■ Sayfa:
□ □ □ □ □
Öte yandan bu süreç Sovyetlerin çökmesiyle somutlaşan yeni bir küreselleşme açılımına da malzeme teşkil ediyor. Böylece heterojenlik, kültürel kimlik ve haklar demokrat bir siyasi sistemi tanımladıkları ölçüde standardize olup, modernliğin çeperinde yaşayan toplumların gündemine girmekte.
Artık bugün küresel çapta var olan çok kültürlülüğün, bizzat ulus-devletler içinde de var olduğu; ve hukukun bu durumu göz önüne alması gerektiği tartışılmaya gerek olmayan bir kabul niteliğinde.
Bütün bu gelişmelerin mantıksal sonucu, azınlıkların yeni bir gözle ele alınması ve azınlık haklarının temel insan hakkı olarak anlaşılmasıydı... Böylece Türkiye gibi birçok ülke, tarihten yansıyan uluslaşma sorunlarını henüz çözemeden, modernite sonrası bir dünyanın yeni demokrasi ölçütleriyle karşı karşıya geldi...
Yaşananlar ve durum
Türkiye'deki gayrimüslim azınlık cemaatleri ruhban yetiştirme ihtiyacının karşılanamamasından, okullarda müdür yardımcısının Türk etnik kökeninden olması zorunluluğuna kadar uzanan epeyce geniş bir sorunlar kümesi ile karşı karşıyalar.
Ancak Cumhuriyet dönemi boyunca yaşanan sürece damgasını vuran konu "vakıf mülkleri" olmuştur. Çünkü Osmanlı millet sisteminin bakiyesi olan bu cemaatlerin tüm maddi varlık temeli vakıf sistemine dayanmakta. Dolayısıyla devletin bu alandaki tasarruf ve yaptırımları, gayrimüslimlerin kendi kültürlerini koruma ve geliştirmeleri açısından hayati bir önem taşıyor.
Diğer bir deyişle söz konusu maddi temelin budanması, gayrimüslim azınlıkların birer "cemaat" olarak varlıklarını sürdürmelerini de büyük ölçüde engelleyebilmekte.
Bu açıdan bakıldığında bir cemaatin tüzel kişilikler yoluyla mülk edinebilmesi; bu mülkleri tasarruf edebilme ve geliştirebilmesinin niçin üzerinde en çok durulan ve yoğun şikayetlere neden olan konu olduğu anlaşılıyor.
Tarihsel olarak ele alındığında kritik noktalardan biri, bütün gayrimüslim cemaat vakıflarının padişah fermanı ile kurulmuş olması; yani vakfiyelere dayanmadıkları ölçüde, vakıfların idaresine ilişkin yasa ve uygulamalar açısından istisnai bir nitelik taşımalarıdır.
□ □ □ □ □
■ Veri Kümesi Satırları:
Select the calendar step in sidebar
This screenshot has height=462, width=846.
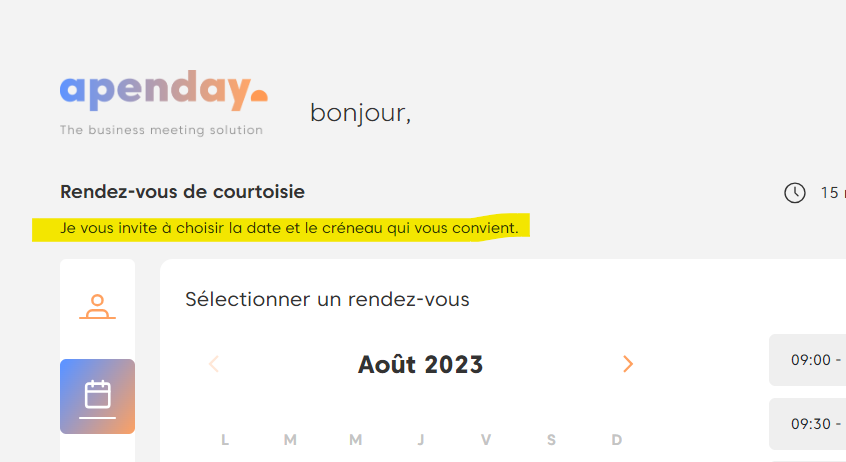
□ □ □ □ □
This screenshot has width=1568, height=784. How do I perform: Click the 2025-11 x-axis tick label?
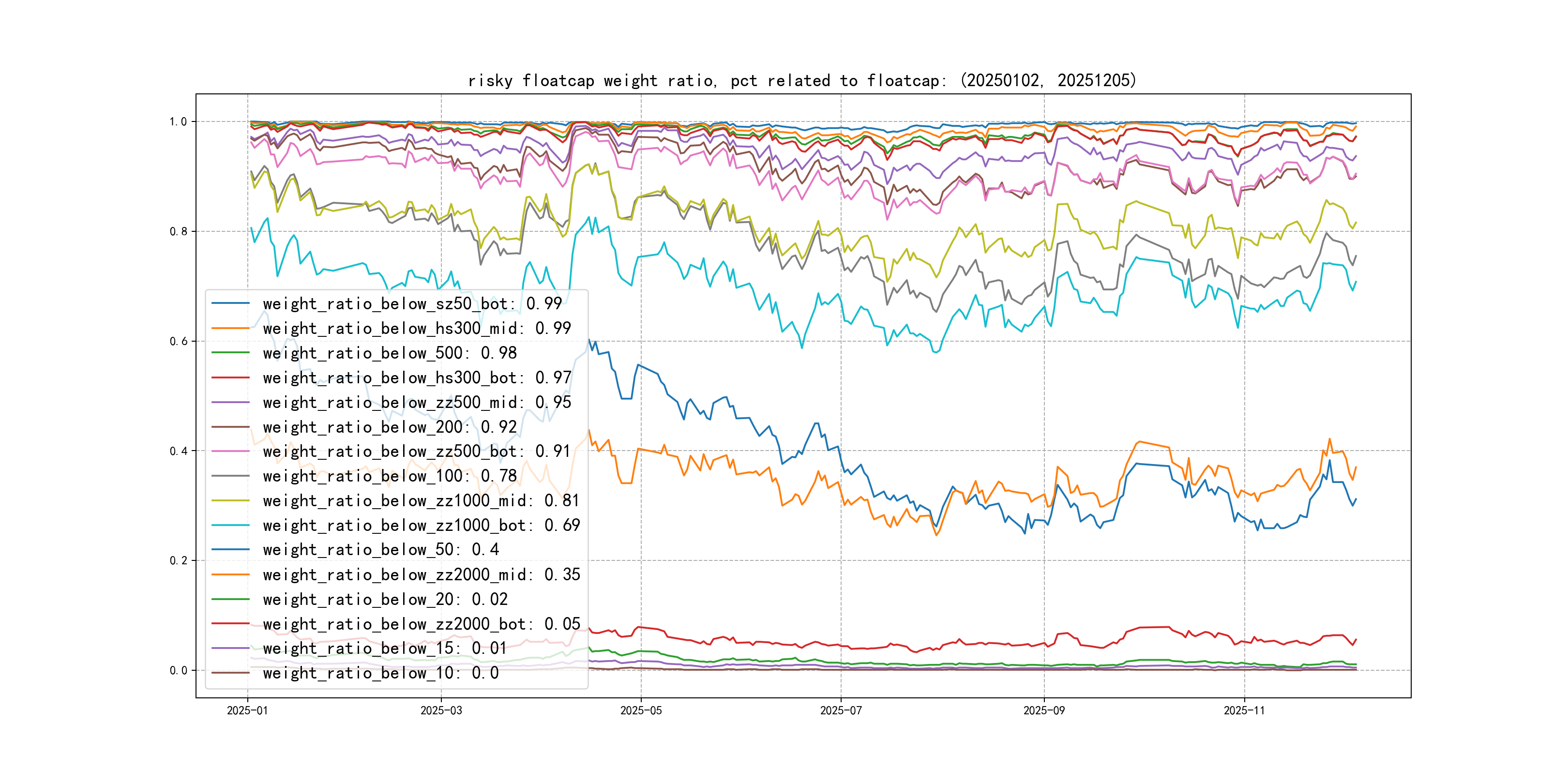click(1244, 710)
□ □ □ □ □
■ Çözülecek Görevler:
**A.** Sayfaya göre Cumhuriyet dönemi boyunca gayrimüslim cemaatlerin yaşadığı sürece neden "vakıf mülkleri" konusu damgasını vurmuştur? Bir ila üç cümleyle açıklayın.
**B.** Sayfada "Artık bugün küresel" sözleriyle başlayıp "karşı karşıya geldi..." sözleriyle biten bölümü hiçbir değişiklik yapmadan geri verin.
Yukarıdaki malzeme sayfadan bağımsız, ayrı bir kaynaktır.

■ Görev Cevapları:
**A.** Osmanlı millet sisteminin bakiyesi olan bu cemaatlerin tüm maddi varlık temeli vakıf sistemine dayanır. Bu yüzden devletin bu alandaki tasarruf ve yaptırımları, cemaatlerin kendi kültürlerini koruyup geliştirmeleri için hayati önemdedir. Bu maddi temelin budanması, onların birer "cemaat" olarak varlıklarını sürdürmelerini büyük ölçüde engelleyebilir.

**B.**
Artık bugün küresel çapta var olan çok kültürlülüğün, bizzat ulus-devletler içinde de var olduğu; ve hukukun bu durumu göz önüne alması gerektiği tartışılmaya gerek olmayan bir kabul niteliğinde.
Bütün bu gelişmelerin mantıksal sonucu, azınlıkların yeni bir gözle ele alınması ve azınlık haklarının temel insan hakkı olarak anlaşılmasıydı... Böylece Türkiye gibi birçok ülke, tarihten yansıyan uluslaşma sorunlarını henüz çözemeden, modernite sonrası bir dünyanın yeni demokrasi ölçütleriyle karşı karşıya geldi...